**Records shown**.
+++
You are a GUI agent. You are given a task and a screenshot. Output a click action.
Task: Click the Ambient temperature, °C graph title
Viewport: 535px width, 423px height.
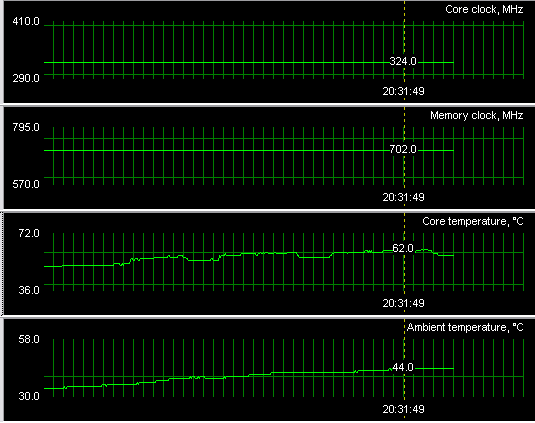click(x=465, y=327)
+++
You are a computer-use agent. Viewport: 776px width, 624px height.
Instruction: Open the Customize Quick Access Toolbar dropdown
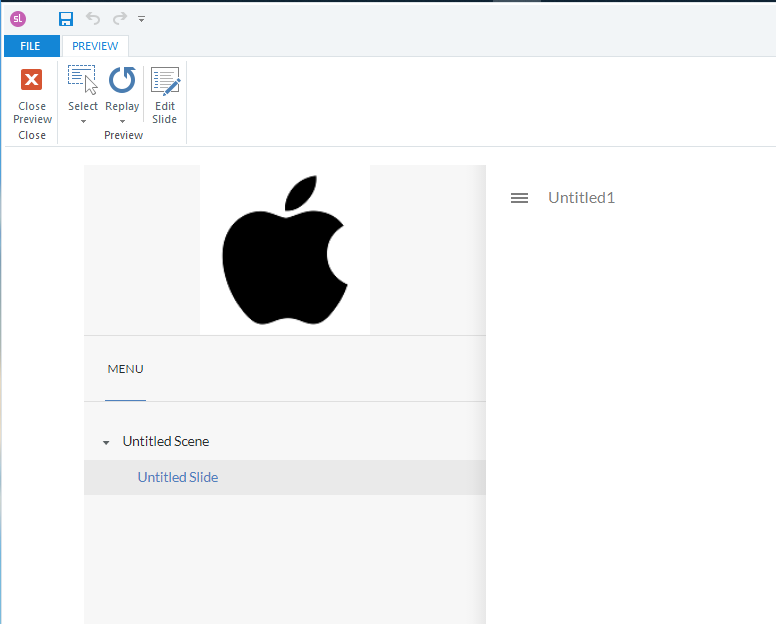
+++
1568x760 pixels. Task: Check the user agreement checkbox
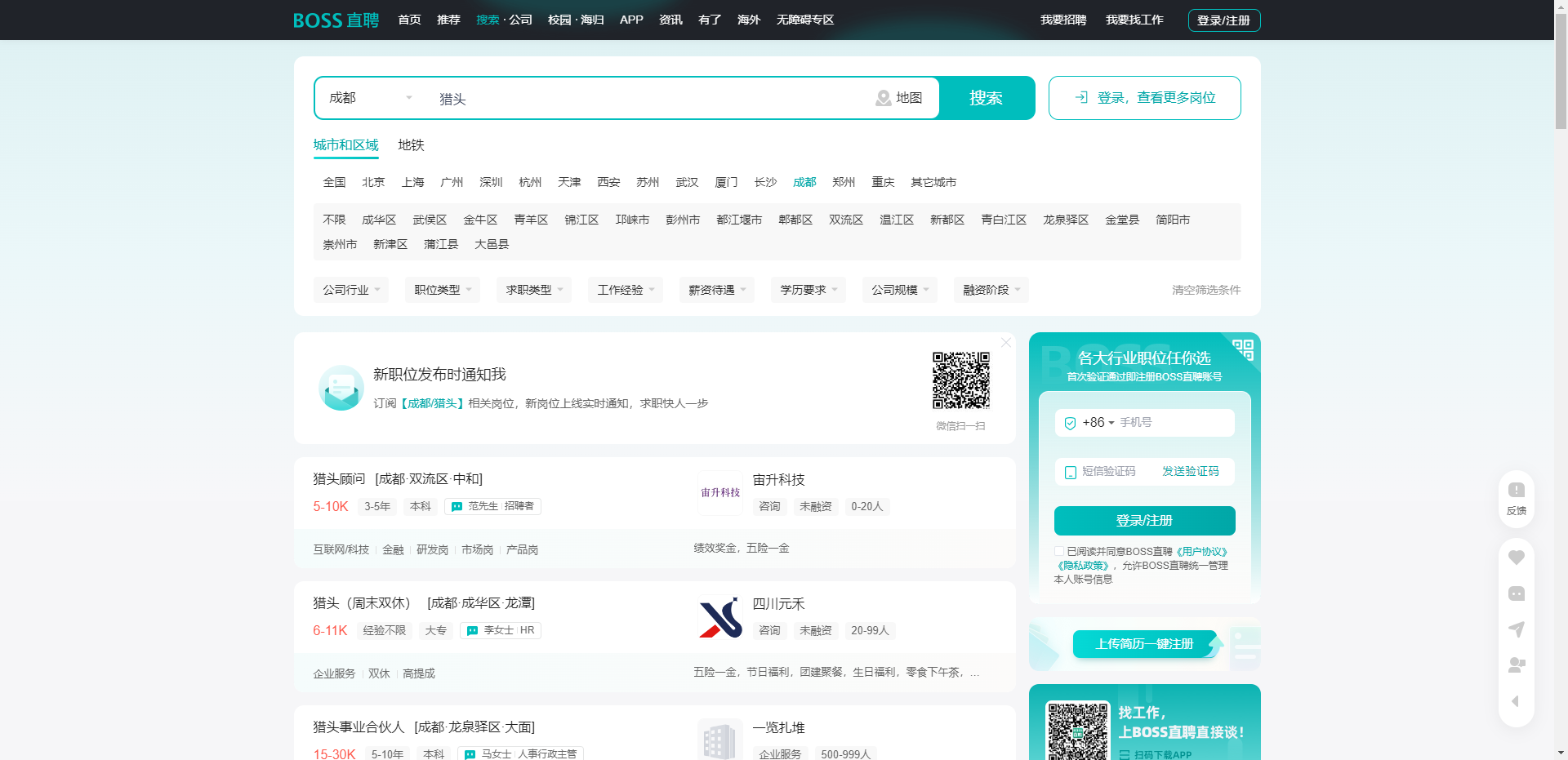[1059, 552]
+++
Pull out all lines of the data with the string "agent".

**Solution to this exercise**.
You are a GUI agent. You are given a task and a screenshot. Output a click action.
You are a computer-use agent. Viewport: 776px width, 624px height.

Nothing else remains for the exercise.